Once again, I'll place the cursor inside the Eval function after the name of the column that I'm outputting and I'll add a comma then quote, braces and a closed quote. As with the price I'll be evaluating the value of the first item in the list, the pubdate. So I'll put in a value of zero, a colon and for this first example I'll use an uppercase D. The uppercase D means a long date and you can see the ASP.NET documentation for other known formats. I'll save my change and I'll run the page and you will see that the date is now displayed as a full date including the day of the week, Wednesday, January 01, 2003.

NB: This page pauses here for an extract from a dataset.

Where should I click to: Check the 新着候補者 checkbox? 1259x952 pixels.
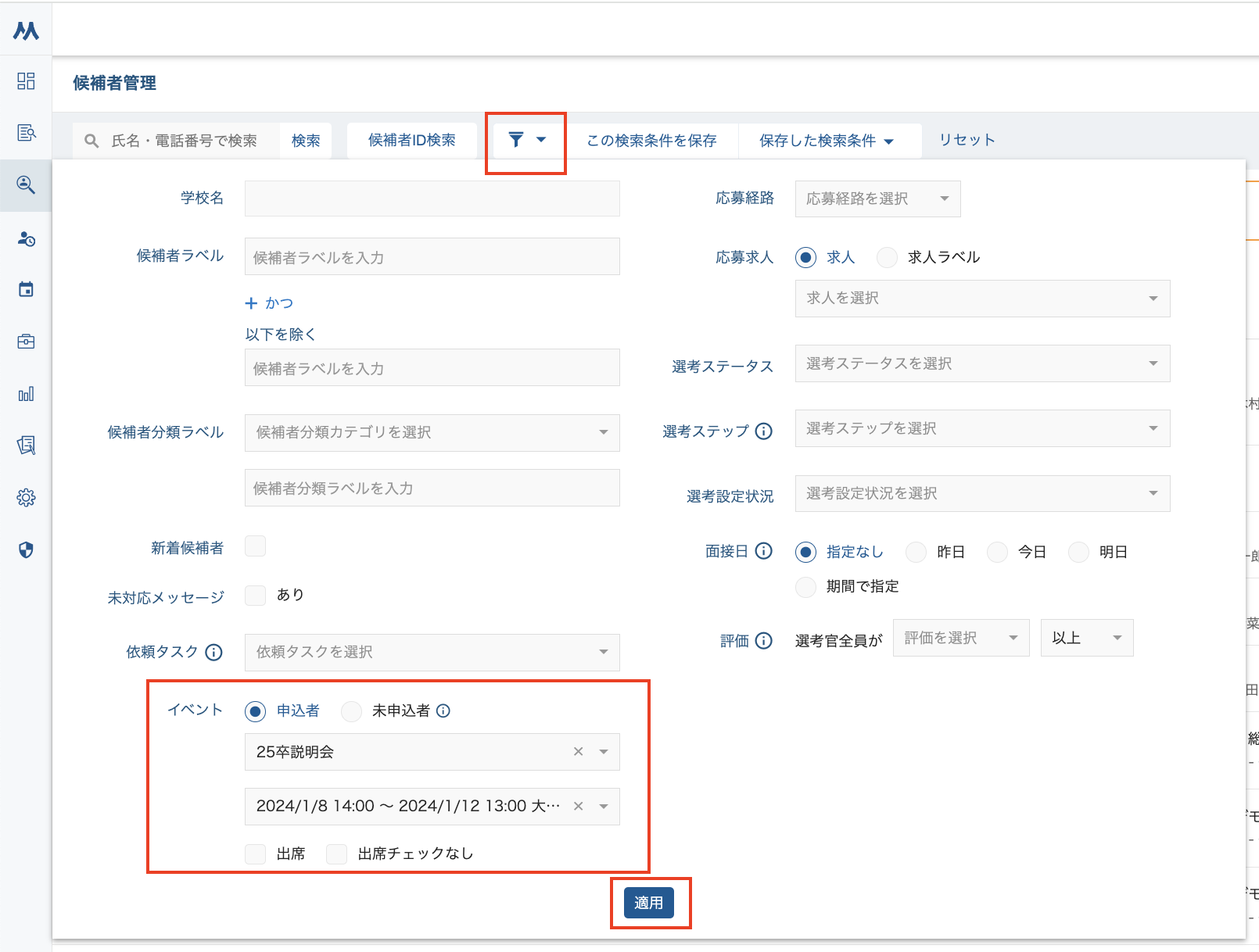point(256,546)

Now that's not really what I wanted; I wanted the short version of the date. So I'll close the browser. I'll return to the code and I'll change from an uppercase D to a lowercase D, which in ASP.NET means a short date. I'll run the page again and now the dynamic dates are displayed in Month-Day-Year format. Now I'm going to apply some visual formatting to the rest of the template. I'll close the browser and return to the code. First I'll handle the label that's displaying the title. This is the only time that this label is going to be displayed. So this is a circumstance where I'm going to use the properties of the Label control. I'll set Font-Bold="true" and I'll set Font-Italic to true as well. I'll save and run the page pressing Ctrl+S and then Ctrl+F5 and now I'm seeing the titles appear as Bold and Italic. Now the prices are output as simple literal strings.
So here I'll just use standard HTML mark up. I'll wrap each of the literal strings with the strong element. I'll add that to Price and then I'll do the same thing for Published. I'll save the change and once again, I'll run the page pressing Ctrl+F5 and now I'm seeing a display that makes a little more visual sense. If you want to create additional formatting you could then create a Cascading Style Sheet class, say it with a class name title div, and then you could apply that class to the ASP Panel container that's wrapping all of the content.
Another thing worth knowing about is that you can add something called an AlternatingItemTemplate. The AlternatingItemTemplate, which is also wrapped inside the DataList, determines how every other presentation of data is displayed. So you could create an AlternatingItemTemplate that repeats this output, but for example sets a background color on that panel. So that's a look at how to apply formatting to dynamic data that's retrieved from the server. There are a lot of other options than the simple formatting expressions I showed here and again, if you want some more options take a look at the ASP.NET documentation for all of the variations in formatting strings that are available.